Up and down the Kennebec Valley: Granges – Part 2 (Benton, China and Clinton)

Benton Grange.

by Mary Grow

Benton, China and Clinton

The 1915 hall that serves Benton Grange No. 458 is one of 16 Maine Grange halls listed on the National Register of Historic Places, and one of two individually listed in Kennebec County. It was added to the register April 28, 2004.

Starling Grange, now town-owned Starling Hall, in Fayette.

(The other Kennebec County Grange Hall on the register is the former Starling Grange, now town-owned Starling Hall, in Fayette. Friends of Starling Hall have a website and a Facebook page and welcome donations for preservation work.)

Located on a 1.7-acre lot at the intersection of River Road and School Drive, south of Route 100, Benton Grange Hall is a wooden building two stories high with a basement. The south-facing front of the building has a wide center doorway and large open porch. There are three front windows on the second floor; above them a hip-roofed dormer holds a sign, in need of repainting, identifying the building.

Architectural historian Christi A. Mitchell, of the Maine Historic Preservation Commission, prepared the nomination form for the National Register (as she did for two farms described in the March 10 issue of The Town Line). She calls the Grange building’s architectural style “essentially Colonial Revival,” and the more elaborate porch “Queen Anne-esque.”

=-=-=

REQUEST - Continue the Benton Grange Hall article, starting after its last sentence.

PROVIDED DATA -
=-=-=

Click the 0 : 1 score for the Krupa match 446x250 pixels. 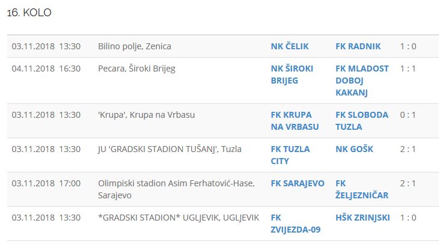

=-=-=

RESULT -
Inside, the lower floor has a dining room beyond the entrance-way. Most of the second floor is a large open room for meetings and community activities, like the Saturday-night public dances the Grange sponsored in the 1950s.

Benton Grange was organized in 1906. Mitchell found that many of the charter members switched from Clinton Grange, established in 1887 or 1888, to the new one, probably because Benton was their home town.

In 1909, she wrote, town records showed that 94 out of 298 heads of household in Benton “(including retirees and widows)” gave their occupation as “farmer.”

Members met at the Benton Station school for the first years. By 1910, with close to 200 members, they decided to build their own Grange hall.

The decision was implemented five years later. Fairfield architect Frank M. Gifford designed the building; it was completed in mid-October 1915, in time to host that fall’s Grange fair.

Mitchell quoted a description of the Dec. 3, 1915, dedication of the building from the Dec. 4 Waterville Morning Sentinel. Speaker W. J. Thompson commented that the new building was one of the most expensive Grange Halls in Maine. Building it, he said, was a credit to Grange members and to the community.

Benton Grange, like many others, declined with the decline in agriculture. Mitchell wrote that the fairs ended in the 1940s. However, she wrote, Benton town meetings were held in the Grange Hall from 1915 to 1990, and as she wrote in the spring of 2004 Grangers hoped to make the second-floor space handicapped-accessible so town meetings could again convene there.

According to its Facebook pages, Benton Grange is still active, is seeking new members and as of March 2021 resumed renting the Grange Hall for private and public events (no alcohol allowed).

The deteriorating Silver Lake Grange, in China Village, in 2021. (photo by Roland Hallee)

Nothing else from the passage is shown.